- _ACTION ITEM_: For each statement (a), (b), and (c), say whether it agrees with the passage below about three songs. Answer yes or no and quote the deciding words from the passage. (a) The Edmund Fitzgerald was actually headed to Cleveland when it sank. (b) The fire at the Montreux casino began when someone fired a flare gun. (c) Grimes told Spin that she performs "Oblivion" live every night.

- _PASSAGE TO READ_:

“The Wreck of the Edmund Fitzgerald” by Gordon Lightfoot:
The SS Edmund Fitzgerald was the largest freighter in the Great Lakes until it sank on Nov. 10, 1975 in Lake Superior, killing all 29 crew members aboard. Gordon Lightfoot immortalized the tragedy in his song the following year. Lightfoot was inspired by a Newsweek article about the tragedy. However, he took some artistic license in the story, for instance, singing that the ship was headed for Cleveland when it was actually headed to Detroit.
“Smoke on the Water” by Deep Purple:
It might be a stoner anthem nowadays, but the lyrics on Deep Purple’s “Smoke on a Water” are scarily literal. Frank Zappa and Mothers of Invention were playing a gig at a Montreux casino in Switzerland when 90 minutes into the show, someone fired a flare gun that started a blaze. Claude Nobs, who organizes the Montreux Jazz Festival, remembers pulling kids out of the water as described in the song, saying that onlookers, like the band looking on from afar at their hotel, would’ve just thought Zappa had an especially pyrotechnic end to his show.
“Oblivion” by Grimes:
“Oblivion” is a buoyant, dreamy synth pop anthem as sung by Grimes in her high soprano tone, but the lyrics paint a bleak picture of sexual assault. “Someone can break your neck/coming up behind you and you never have a clue,” she sings. But Grimes, a.k.a. Claire Boucher, wrote the song based on her own harrowing attack. “I was assaulted and I had a really hard time engaging in any types of relationship with men, because I was just so terrified of men for a while,” she told Spin in 2012. “I took one of the most shattering experiences of my life and turned it into something I can build a career on and that allows me to travel the world. I play it live every night.”

- _SOURCE INFORMATION_:
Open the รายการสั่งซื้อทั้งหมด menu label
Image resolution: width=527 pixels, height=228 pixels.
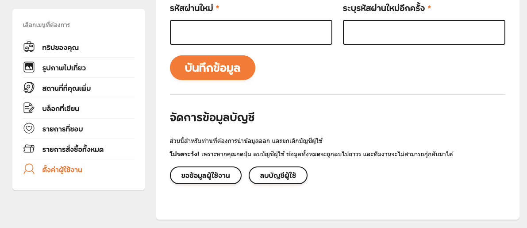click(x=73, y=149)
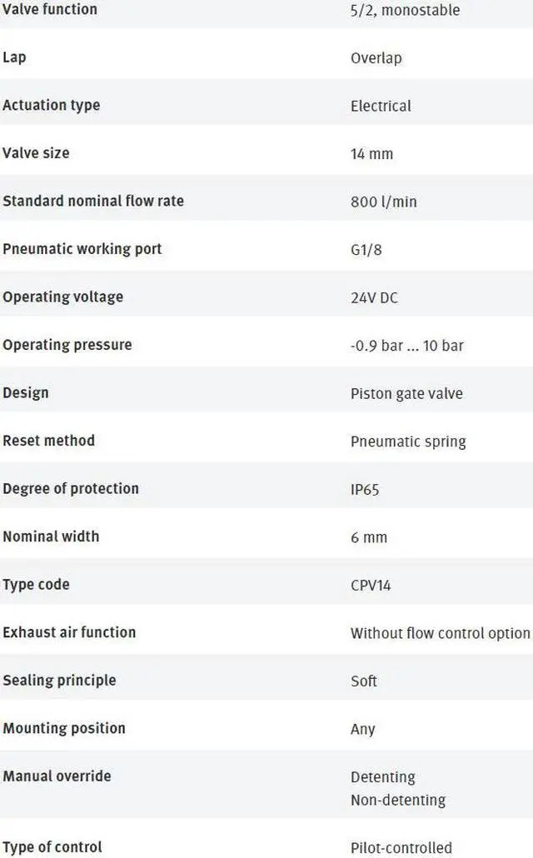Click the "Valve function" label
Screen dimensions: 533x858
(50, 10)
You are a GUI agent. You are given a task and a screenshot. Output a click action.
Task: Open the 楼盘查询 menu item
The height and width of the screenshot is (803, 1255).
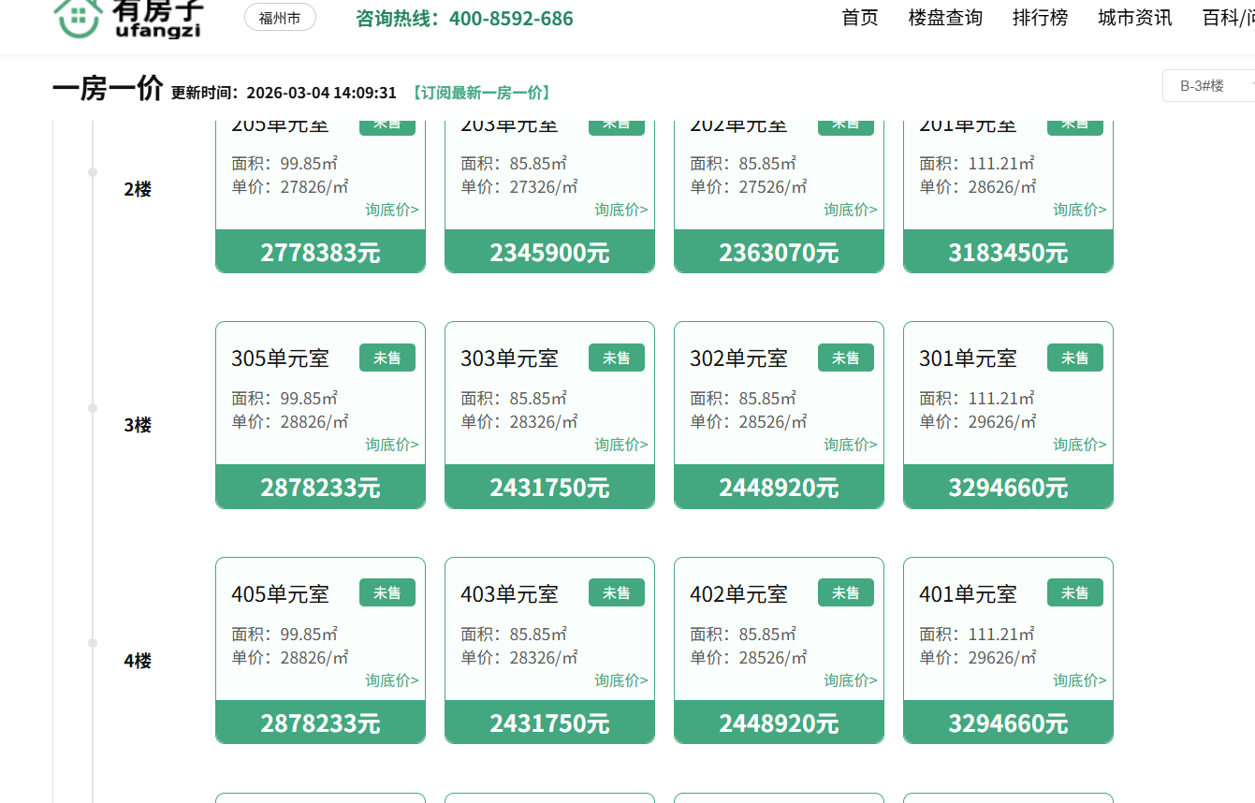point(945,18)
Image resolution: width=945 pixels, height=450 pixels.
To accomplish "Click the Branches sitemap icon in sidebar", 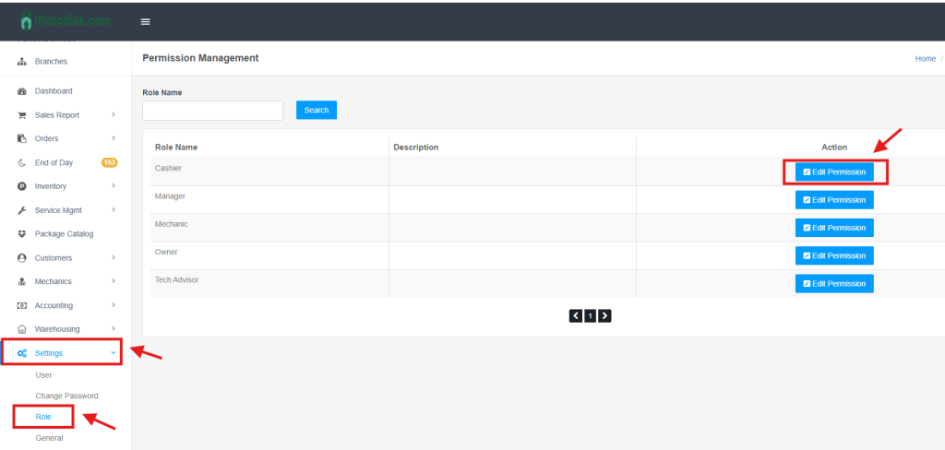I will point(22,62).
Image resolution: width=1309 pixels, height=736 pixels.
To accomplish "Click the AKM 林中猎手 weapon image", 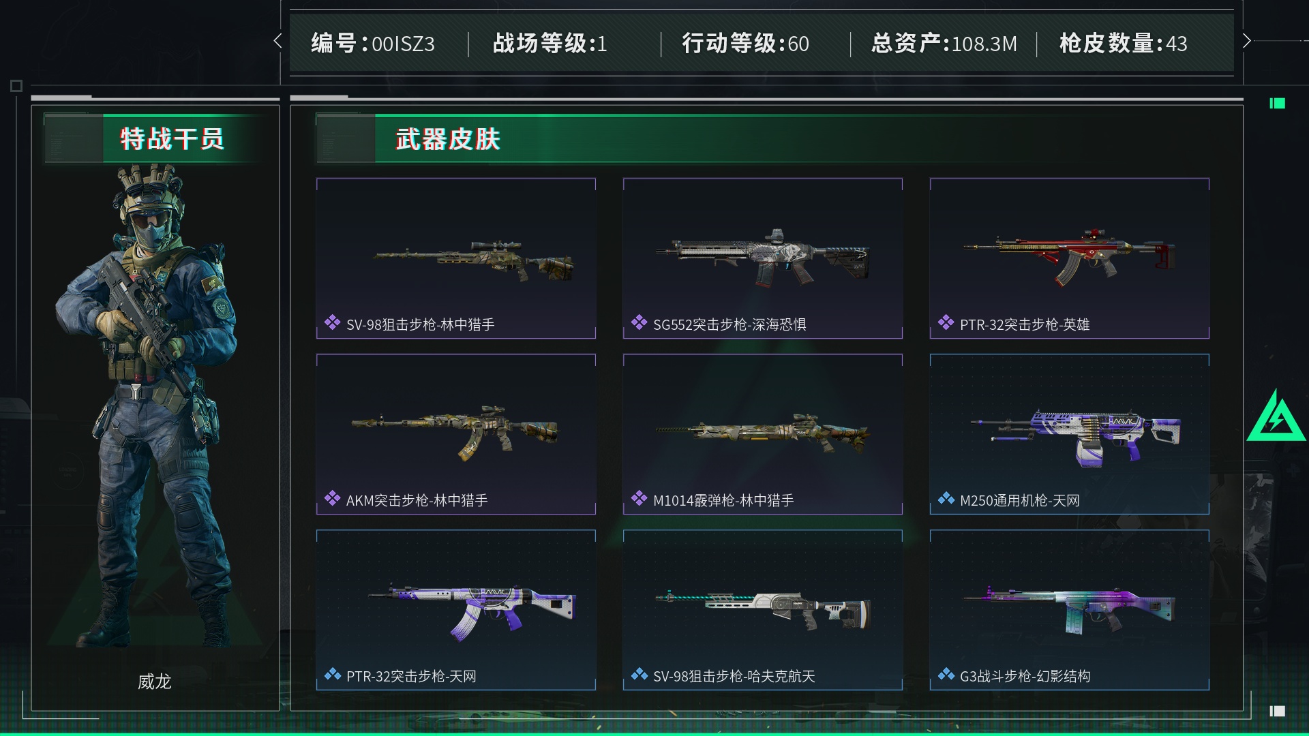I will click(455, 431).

- _OUTPUT FOR THIS TASK_:
(a) No: "singing that the ship was headed for Cleveland when it was actually headed to Detroit."
(b) Yes: "someone fired a flare gun that started a blaze."
(c) Yes: "I play it live every night."